=== TEXTAUSZUG ===
# # # # #
Ein Tool, das die Möglichkeit bietet, politische Proteste rund um den Globus zu verfolgen, ist der Global Protest Tracker des Carnegie Endowment for International Peace. Die Datenbank gibt Auskunft über zivilgesellschaftlichen Protest seit 2017.
Ein Blick in die Daten zeigt, dass Protest in den letzten Jahren in allen Teilen der Welt wirkmächtig war. Selbst in autoritären Staaten wie China führten Proteste zu einer anderen Politik, beispielsweise zu einer Lockerung der äußerst restriktiven Corona-Schutzmaßnahmen im November 2022. Und bereits 2019 hatten Hunderttausende Algerier*innen den damaligen Präsidenten Abdelaziz Bouteflika zum Rücktritt gezwungen – auch wenn eine weitreichende Demokratisierung des Staates in der Folge nicht stattgefunden hat.
Auf der anderen Seite liefen allerdings auch viele Proteste ins Leere. Eine direkte Reaktion der Machthabenden – etwa Reformen oder Rücktritte – blieben aus. So protestierten in Spanien im vergangenen Jahr bis zu 250.000 Menschen gegen Privatisierung und Unterfinanzierung des öffentlichen Gesundheitswesens. Geändert hat sich seither jedoch nichts. In insgesamt 439 der 660 registrierten Fälle konnten die Forschenden keine veränderte Politik oder einen Wechsel der politischen Führung feststellen.
# # # # #
=== BEREITGESTELLTES MATERIAL ===
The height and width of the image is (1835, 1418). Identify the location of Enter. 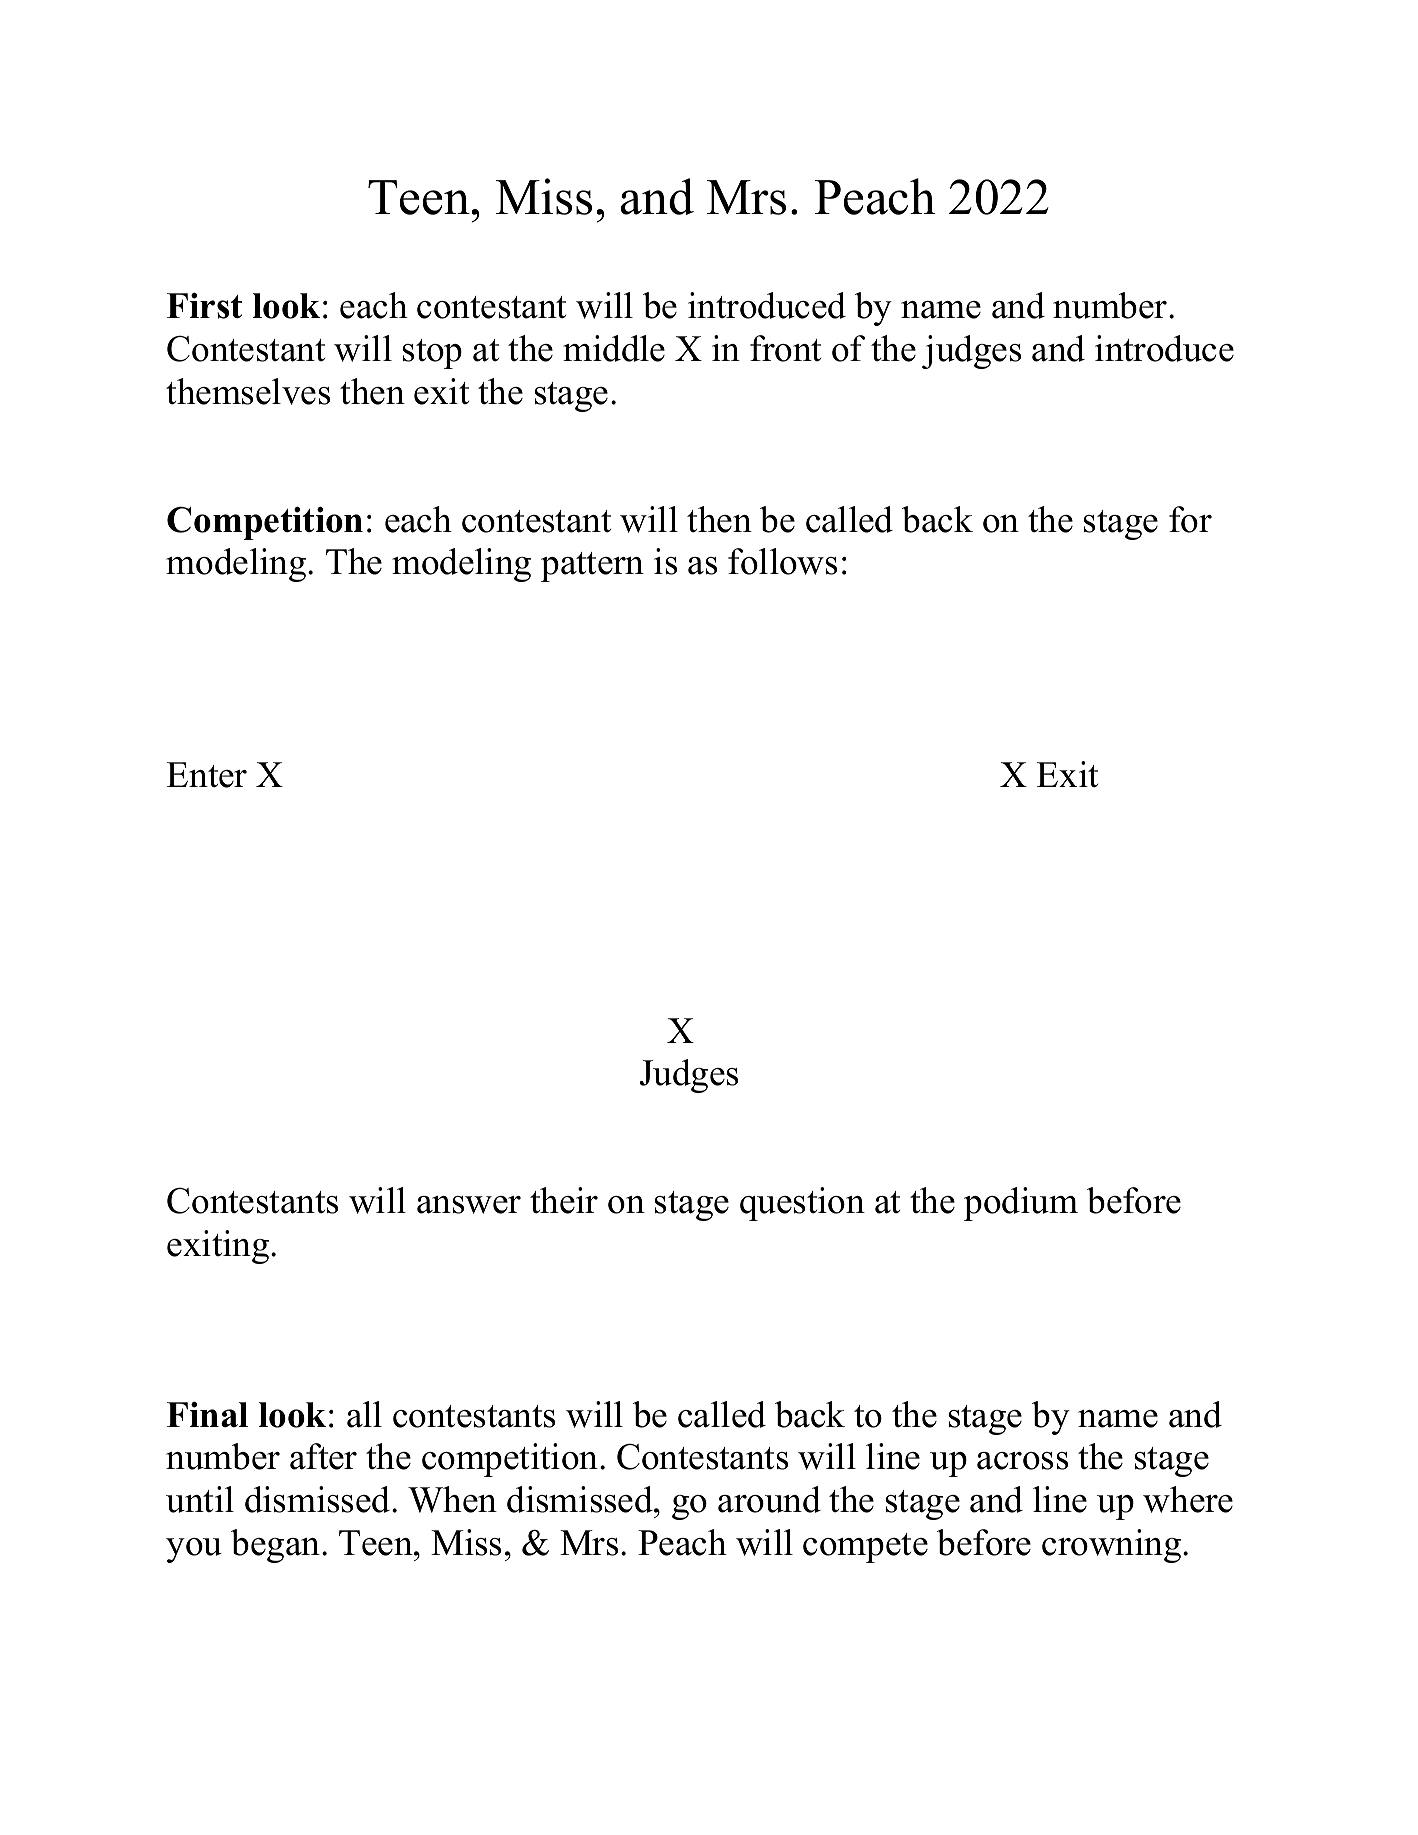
# # # # #
=== KURZE AUFGABE 1 ===
Seit welchem Jahr erfasst die im Textauszug genannte Datenbank zivilgesellschaftlichen Protest?
=== KURZE AUFGABE 2 ===
Nenne alle Jahreszahlen, die im Textauszug vorkommen.
=== KURZE AUFGABE 3 ===
Gib aus dem Textauszug das Stück wörtlich wieder, das mit den Worten um "Auf der anderen" beginnt und mit "politischen Führung feststellen." endet.

=== AUSGEARBEITETE LÖSUNG 1 ===
Seit 2017.

=== AUSGEARBEITETE LÖSUNG 2 ===
2017, 2022, 2019

=== AUSGEARBEITETE LÖSUNG 3 ===
Auf der anderen Seite liefen allerdings auch viele Proteste ins Leere. Eine direkte Reaktion der Machthabenden – etwa Reformen oder Rücktritte – blieben aus. So protestierten in Spanien im vergangenen Jahr bis zu 250.000 Menschen gegen Privatisierung und Unterfinanzierung des öffentlichen Gesundheitswesens. Geändert hat sich seither jedoch nichts. In insgesamt 439 der 660 registrierten Fälle konnten die Forschenden keine veränderte Politik oder einen Wechsel der politischen Führung feststellen.